The free-flowing booze resulted in a stuttering load of codswallop that made the average footballer’s post-match analysis sound like the erudite reasoning of Isaiah Berlin.
So, I will now try to explain, if not excuse, the City’s bizarre system of remuneration that is again under the spotlight after bailed-out Royal Bank of Scotland announced nearly £1 billion in bonuses yesterday and Lloyds Banking Group, reporting results today, gave departing chief executive Eric Daniels a £1.45 million bonus.
In the 1970s most investment banks and brokerage firms were partnerships. The partners not only ran the bank, they also owned it. So, if the firm had a good year they’d award each other serious payouts but if it got into financial trouble they had to reach into their own pockets. Hence, every decision these “owner managers” made was informed by the knowledge there was not only a potential reward but also a potential risk.
Then, in 1986 Margaret Thatcher instigated a series of financial reforms that became known as Big Bang, which allowed foreign banks to acquire these old-school City partnerships. Of course, many of the staff, including the newly-enriched ex-partners, stayed on and worked for their new masters.
Fortunately for today’s bankers, the concept of performance-related bonuses did not die with the end of the partnerships. Strangely, the foreign banks and new shareholders felt obliged to adopt it.
So, despite the fact that the senior employees no longer owned the firm they continued to be paid as if they still took a personal financial risk from any financial downturn when, of course, they no longer did.
This peculiar situation resulted in bankers taking most of the profits during the good times (generally 50% of revenues) and shareholders bearing most of the losses during the bad times.This ridiculously skewed employee profit share happens in no other industry (except perhaps football) and led to my ex-colleagues and I regularly concluding over a bottle or eight of Dom Perignon that “investment banking is a great business… if you’re an investment banker!”.

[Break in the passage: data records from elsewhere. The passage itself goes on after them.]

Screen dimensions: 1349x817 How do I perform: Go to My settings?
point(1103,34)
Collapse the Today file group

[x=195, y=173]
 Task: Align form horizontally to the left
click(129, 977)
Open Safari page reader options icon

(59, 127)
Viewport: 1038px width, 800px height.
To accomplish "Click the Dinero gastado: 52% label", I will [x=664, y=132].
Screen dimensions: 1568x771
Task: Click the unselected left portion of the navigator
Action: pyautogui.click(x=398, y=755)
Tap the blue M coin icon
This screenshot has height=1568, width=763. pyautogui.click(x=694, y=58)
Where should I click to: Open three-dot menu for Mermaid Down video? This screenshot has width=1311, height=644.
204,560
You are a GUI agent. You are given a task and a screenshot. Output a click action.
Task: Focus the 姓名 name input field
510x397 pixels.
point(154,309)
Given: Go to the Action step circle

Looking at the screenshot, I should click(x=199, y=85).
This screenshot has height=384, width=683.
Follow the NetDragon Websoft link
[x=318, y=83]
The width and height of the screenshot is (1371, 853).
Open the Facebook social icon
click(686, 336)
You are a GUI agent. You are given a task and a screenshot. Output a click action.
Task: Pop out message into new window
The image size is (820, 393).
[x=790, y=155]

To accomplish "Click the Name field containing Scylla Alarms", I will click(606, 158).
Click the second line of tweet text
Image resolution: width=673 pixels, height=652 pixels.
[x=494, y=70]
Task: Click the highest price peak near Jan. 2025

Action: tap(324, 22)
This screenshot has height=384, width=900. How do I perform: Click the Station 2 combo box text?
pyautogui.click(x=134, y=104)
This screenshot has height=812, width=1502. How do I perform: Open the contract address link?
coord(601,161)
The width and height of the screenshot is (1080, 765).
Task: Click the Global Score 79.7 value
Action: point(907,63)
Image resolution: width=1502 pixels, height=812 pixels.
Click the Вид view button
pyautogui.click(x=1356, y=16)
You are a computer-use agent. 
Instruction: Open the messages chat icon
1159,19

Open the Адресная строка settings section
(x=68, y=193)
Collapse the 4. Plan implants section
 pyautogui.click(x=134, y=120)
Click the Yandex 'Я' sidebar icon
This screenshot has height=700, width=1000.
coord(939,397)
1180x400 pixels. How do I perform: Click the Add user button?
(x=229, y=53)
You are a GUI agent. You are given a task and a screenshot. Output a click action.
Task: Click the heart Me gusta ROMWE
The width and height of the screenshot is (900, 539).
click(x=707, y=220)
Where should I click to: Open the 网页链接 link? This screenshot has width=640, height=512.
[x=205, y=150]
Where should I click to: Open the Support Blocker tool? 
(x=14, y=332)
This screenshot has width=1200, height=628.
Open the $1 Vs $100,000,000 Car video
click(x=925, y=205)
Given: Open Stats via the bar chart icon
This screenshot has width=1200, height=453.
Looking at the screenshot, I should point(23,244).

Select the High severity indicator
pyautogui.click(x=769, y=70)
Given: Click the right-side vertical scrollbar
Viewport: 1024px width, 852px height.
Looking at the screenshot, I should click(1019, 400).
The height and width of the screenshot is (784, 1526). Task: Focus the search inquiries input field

But why the hell do the shareholders of investment banks put up with this raw deal?
It’s partly because the shareholders were rendered complacent by the still decent returns that they secured, until recently, during the market’s 30-year bull run. It’s also because of their conviction that this is “how business has always been done” and because they have been convinced that any bank that tried to unilaterally change its bonus system would face a mass exodus of its talented staff.
Funnily enough, the bankers themselves have spent a lot of energy inventing some vaguely plausible arguments to justify the continuation of a system that keeps them in Ferraris and Rolexes.
They argue that banks have high fixed costs (City office rental, IT, etc.) yet revenues are massively unpredictable. Hence, the bonus system actually reduces risks for the banks because the firm pays for performance after it has already been delivered rather than in the hope that it will be delivered. They also argue that a bank’s assets are its people since it delivers advice and does not manufacture expensive products and hence the employees deserve the lion’s share of the revenues their vast brains “create”.
Then they bang on about the need to attract and retain the “best people” and the need to incentivise these “geniuses” (the same guys who bought you the credit crunch!).
Finally, they’ll talk about investment banks’ impressive profit-per-employee ratio though they’ll neglect to mention that this is only so high because of the lack of competition and the unofficial government insurance policy that all banks that are “too big to fail” enjoy.
So, the partnerships’ sensible profit and risk-sharing system morphed into an extraordinarily lucrative get- rich-quick scheme that encourages reckless gambling because “traders can bet the farm even though it’s not theirs any more”.
Hence, Lehman Brothers paid out $22 billion (£14 billion) to its staff in its past three years yet left its shareholders nothing. Despite the credit crunch bringing this ridiculous situation to our attention no politician has yet had the guts to force radical changes to a system that has left the world reeling.
The greatest trick the devil ever pulled was to convince the world he didn’t exist. The greatest trick bankers ever pulled was convincing their new owners not to change a system of remuneration that subsequently offered vast, risk-free payouts for bankers and financial calamity for shareholders and taxpayers.
Frankly, even the devil might have struggled with that one!